Nesta produção, temos os habituais clichês do gênero: um casal jovem e inexpressivo (vividos por Madelaine Petsch e Froy Gutierrez) viaja pelo meio do nada, USA. Logo no início, surge um forte sinal de alerta – a velha bombinha de asma, presente em 9 de cada 10 filmes clichezentos de terror. O casal para em uma cidadezinha onde, aparentemente, todo mundo é meio esquisito. O carro quebra e o mecânico tem a maior pinta de psicopata. Eles aceitam passar a noite em uma casa de Airbnb isolada – nada suspeito. Eis que começam a ser atacados pelos três mascarados de sempre – um homem e duas mulheres – e precisam lutar pela sobrevivência.

Quando Bertino fez o longa original, ele concebeu a história de invasão doméstica pegando elementos de alguns casos reais e incidentes – e claro, a campanha de divulgação insistiu na estratégia do “Inspirado em fatos reais”. O diretor e roteirista até demonstra ter afinidade e jeito para o terror, como demonstrou no filme anterior, o bacana Demoníaca (2020), mas aqui a preguiça dominou: tirando o fato do casal atual ser mais jovem que do primeiro filme e não estar com dificuldades na relação, todas as batidas da história e até alguns sustos e diálogos são praticamente iguais ao do longa de 2008.

SUSTO ZERO

Outro preguiçoso aqui foi o diretor Renny Harlin: em um passado já muito distante, ele fez dois bons filmes de ação que foram importantes para as carreiras de Bruce WillisDuro de Matar 2 (1990) – e Sylvester Stallone – Risco Total (1993). Ele também fez A Hora do Pesadelo 4 (1988), uma das boas sequências com o demônio dos sonhos, Freddy Krueger, e… É só. Há alguns anos, começou a seguir a rota dos filmes direto para o DVD e depois streaming. Harlin parece que só apontou a câmera e foi tomar um café, pois telegrafa todos os sustos – uma cena envolvendo uma revelação com uma vela desperta risos – e conduz tudo com frouxidão.

Quase nada acontece na primeira metade de Os Estranhos: Capítulo 1 e bem pouco na segunda. Quando o longa não está aborrecendo o espectador pela previsibilidade, irrita ofendendo a nteligência: os vilões são praticamente mágicos às vezes, capazes de se teletransportar para atacar e pregar “sustos” e os heróis burros, pois têm chances de escapar – em dado momento da trama, até conseguem uma arma – e as desperdiçam. E quando a ação se transpõe para o lado de fora da casa, somos levados a mais cenas burocráticas ambientadas na floresta mais iluminada do cinema recente.

COMO SERÁ O FUTURO?

O maior problema de Os Estranhos: Capítulo 1 é que é um filme que já vimos antes e melhor – nem uma ceninha no final consegue gerar qualquer expectativa pela segunda parte, a ser lançada daqui a alguns meses – e aparentemente os planos dos produtores é fazer uma trilogia. Ora, todo o entorno da cidade esquisita – incluindo uma ponta do conhecido ator do gênero, Richard Brake, como um xerife – está claramente sendo guardado para as continuações, mas será que alguém vai se interessar em vê-las, quando a primeira parte é tão fraca?

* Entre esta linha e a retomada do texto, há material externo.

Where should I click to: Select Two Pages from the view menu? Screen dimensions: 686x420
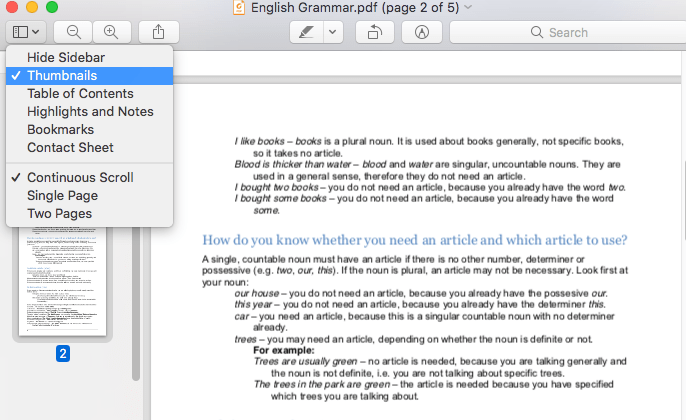[x=59, y=214]
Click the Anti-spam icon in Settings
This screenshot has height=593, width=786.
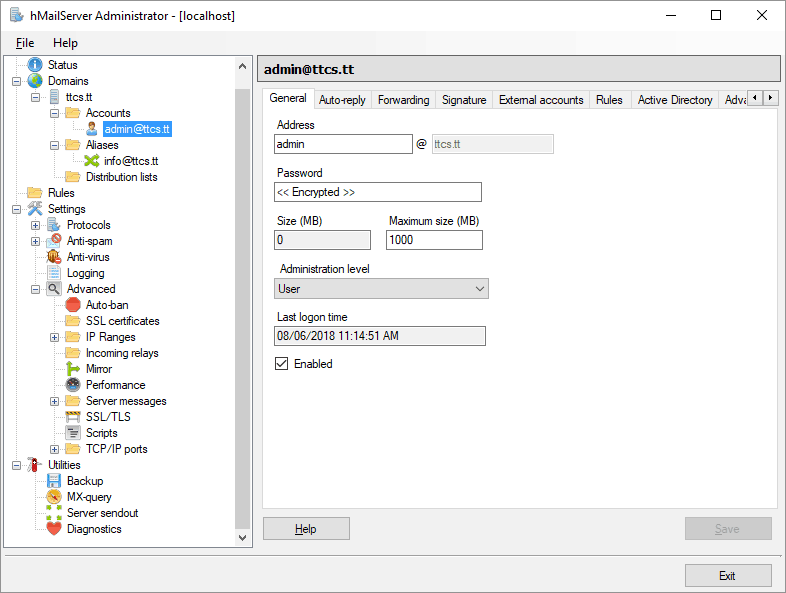[x=54, y=241]

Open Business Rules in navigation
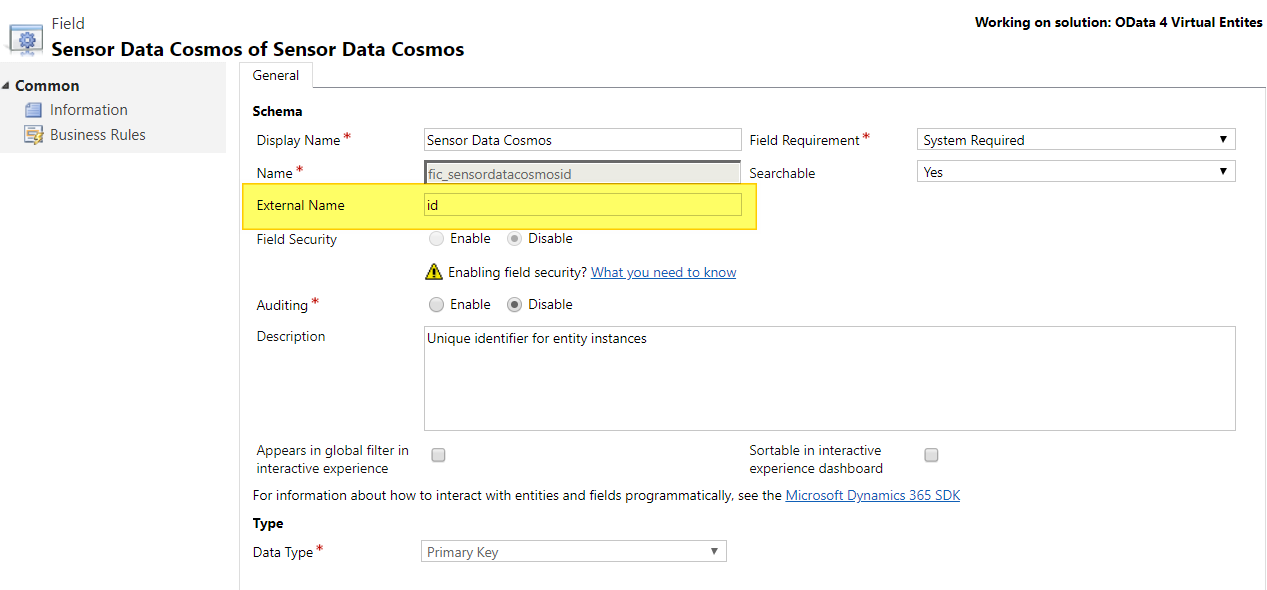point(98,135)
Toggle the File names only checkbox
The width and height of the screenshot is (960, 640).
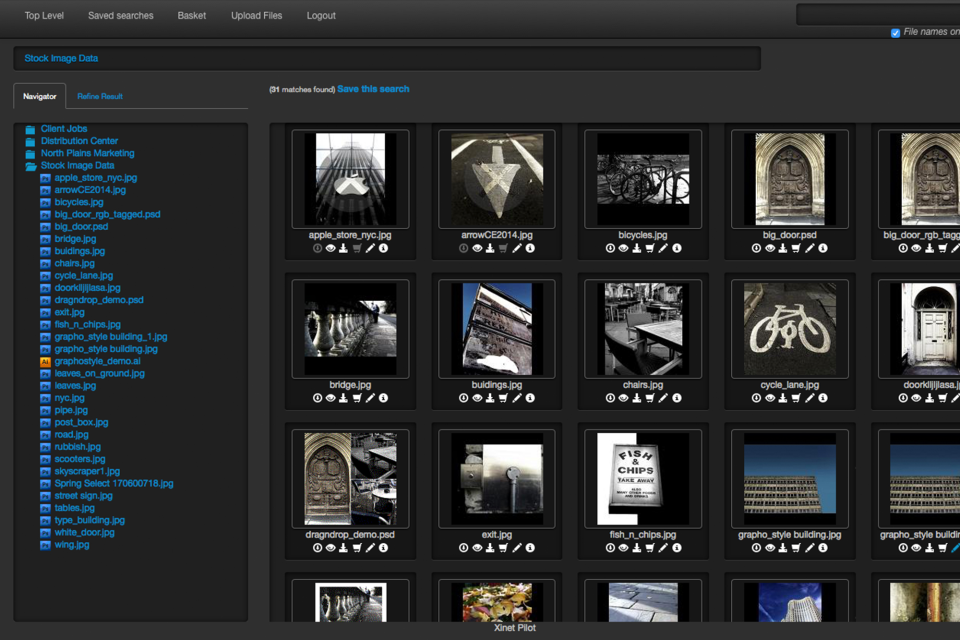point(895,33)
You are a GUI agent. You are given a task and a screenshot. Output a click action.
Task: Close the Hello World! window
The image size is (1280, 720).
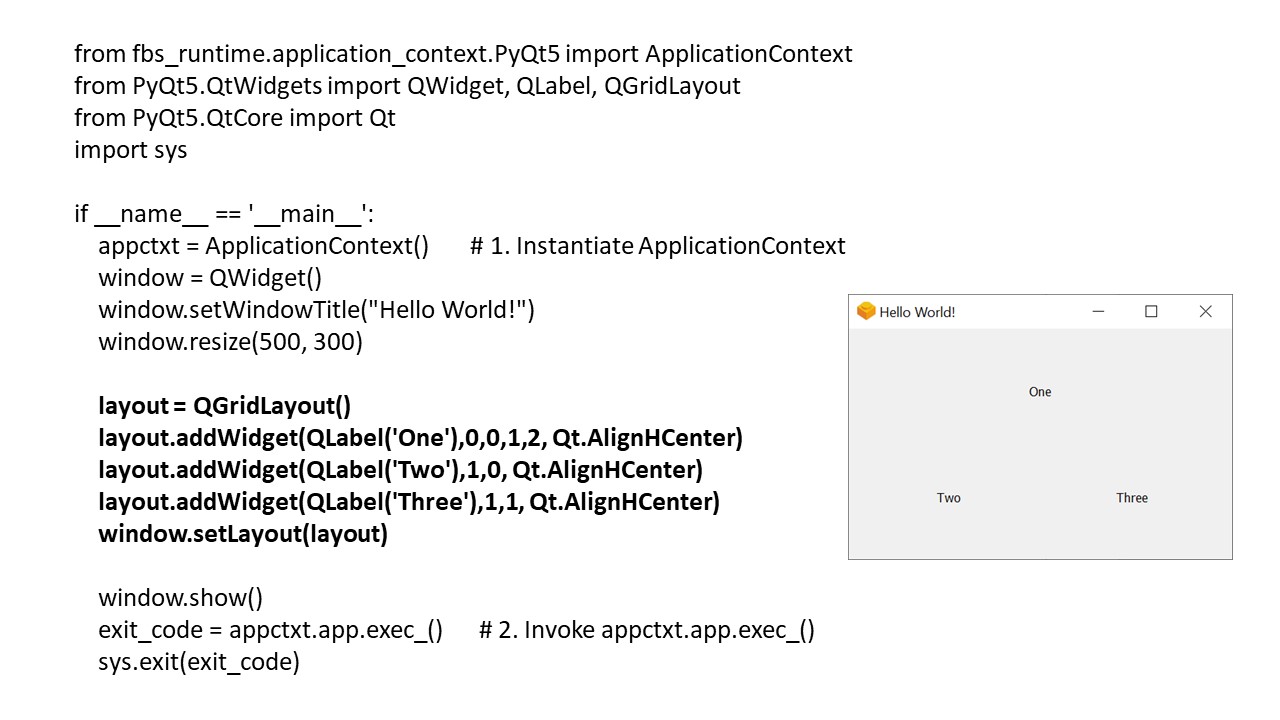(x=1205, y=312)
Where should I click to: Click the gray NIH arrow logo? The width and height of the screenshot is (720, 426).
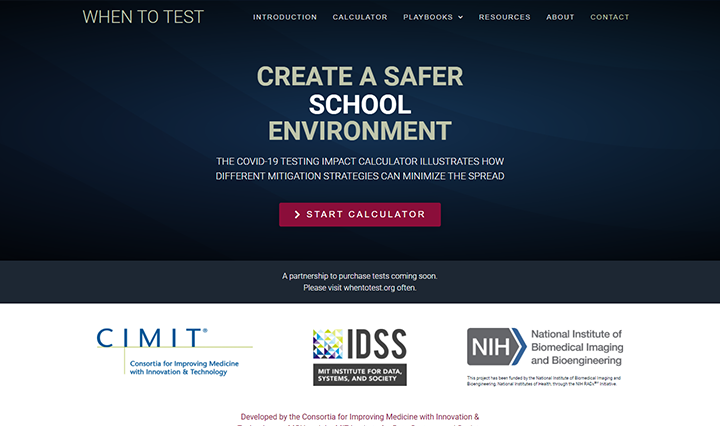click(495, 346)
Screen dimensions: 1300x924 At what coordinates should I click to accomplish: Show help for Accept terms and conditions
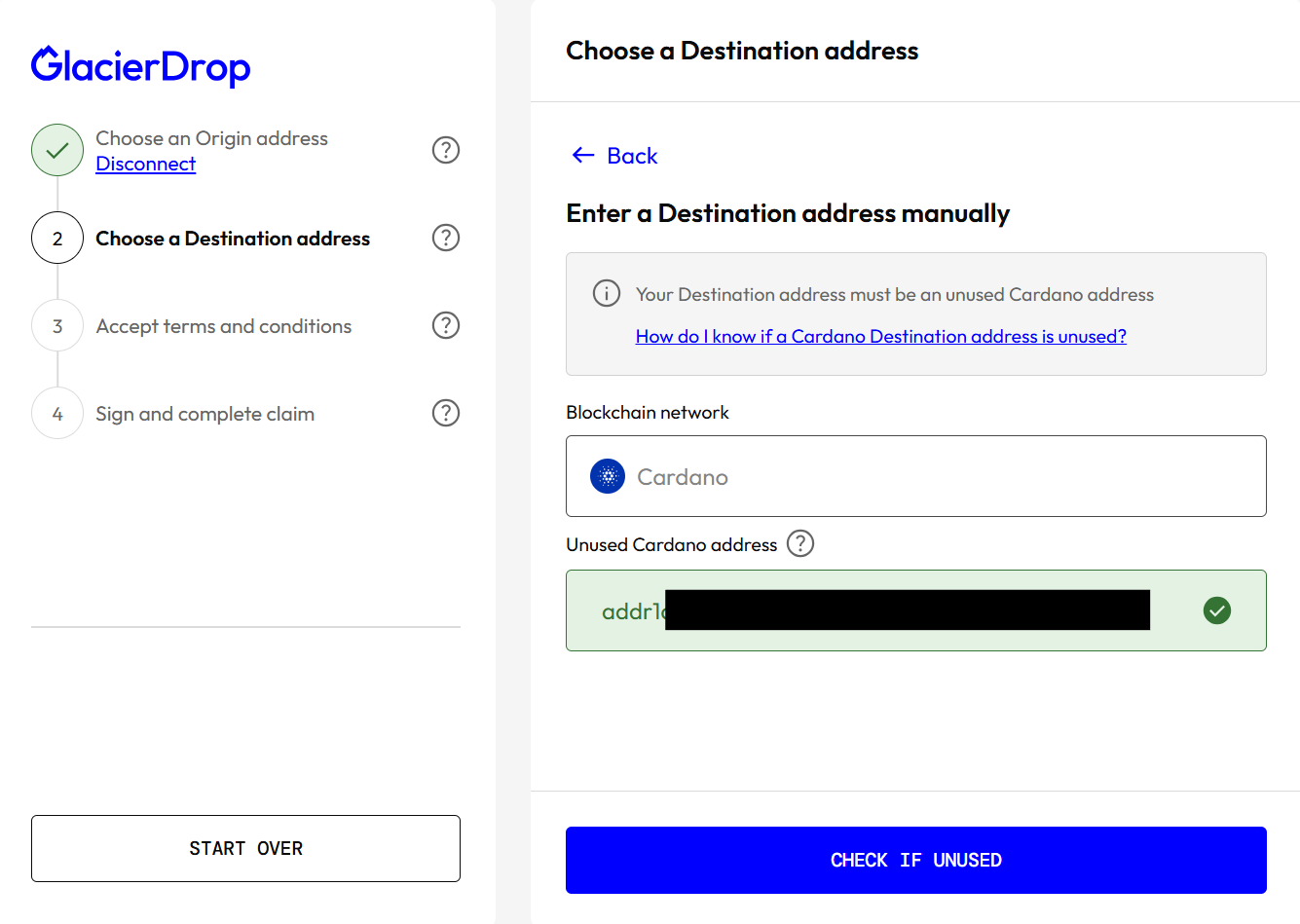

Sabemos que muitos espectadores gostam da familiaridade, mas isso não é desculpa para um longa tão sem vida e sem qualquer sopro de uma novidade, mínima que seja. Os Estranhos, lá atrás, não parecia o tipo de filme que geraria uma franquia, mas aqui estamos – porém, como será possível manter uma franquia sem apresentar um pouco de variação na fórmula?

Tudo isso é tarefa para os cineastas responsáveis pelo projeto, mas resta torcer para que façam um filme enquanto acordados na próxima vez. Porque esse daqui é tão preguiçoso que o sono e o tédio começam a irradiar para além da tela.